### EXERCISE
Pictures are to be left out; every line from the one with "The height and" through the end of the data must be transcribed exactly.

[Records excerpted from a collection]
☆ ☆ ☆ ☆ ☆ ☆ ☆
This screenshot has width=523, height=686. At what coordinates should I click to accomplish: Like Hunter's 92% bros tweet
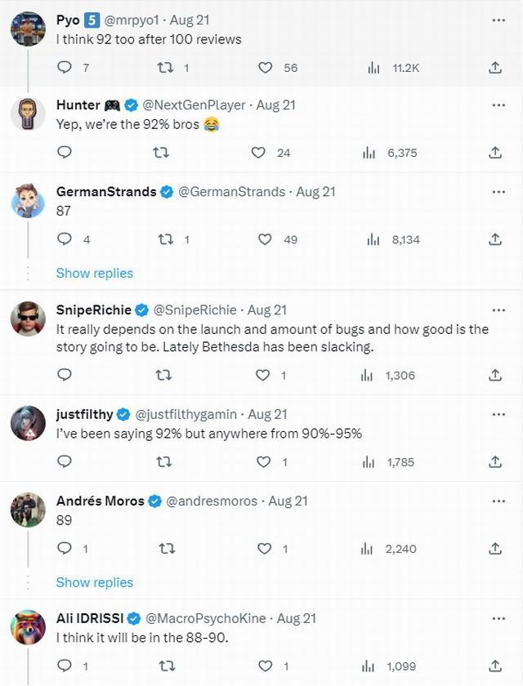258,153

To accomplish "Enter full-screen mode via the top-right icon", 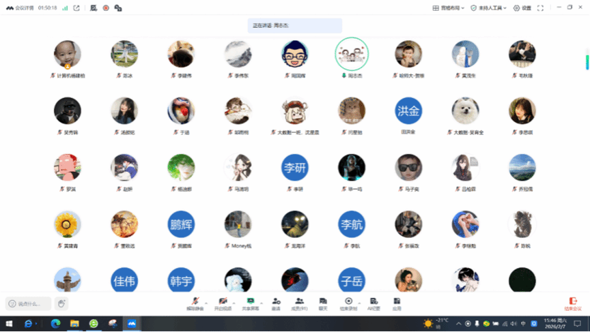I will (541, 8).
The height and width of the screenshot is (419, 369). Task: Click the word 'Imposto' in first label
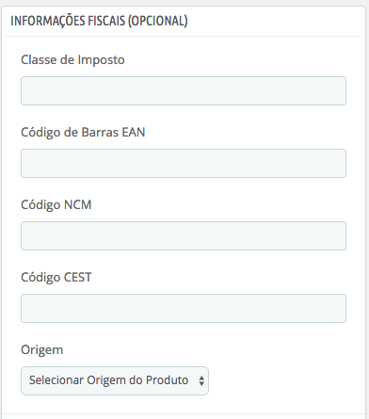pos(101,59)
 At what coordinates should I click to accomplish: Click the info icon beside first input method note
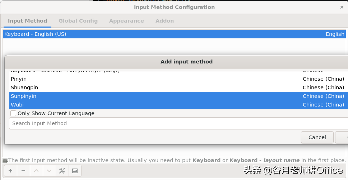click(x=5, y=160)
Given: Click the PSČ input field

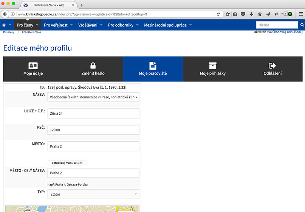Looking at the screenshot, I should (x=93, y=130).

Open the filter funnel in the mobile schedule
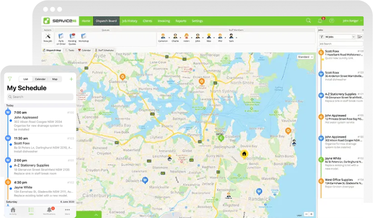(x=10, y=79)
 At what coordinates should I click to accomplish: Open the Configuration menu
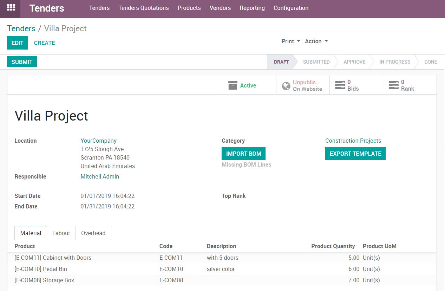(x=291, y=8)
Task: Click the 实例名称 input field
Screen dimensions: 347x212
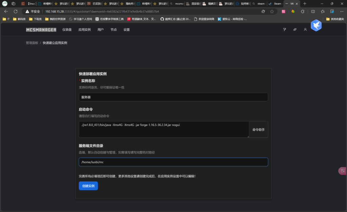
☆ ☆ ☆ ☆ ☆ ☆ ☆
### RESPONSE FOR THIS EXERCISE
The height and width of the screenshot is (419, 369). Task: Click the word 'Imposto' in first label
pos(101,59)
 At what coordinates should I click to accomplish: Click the info icon beside first input method note
click(x=5, y=160)
Given: Click the PSČ input field

Looking at the screenshot, I should (x=93, y=130).

Open the filter funnel in the mobile schedule
(x=10, y=79)
 At what coordinates should I click to accomplish: Open the Configuration menu
(x=291, y=8)
Task: Click the 实例名称 input field
Screen dimensions: 347x212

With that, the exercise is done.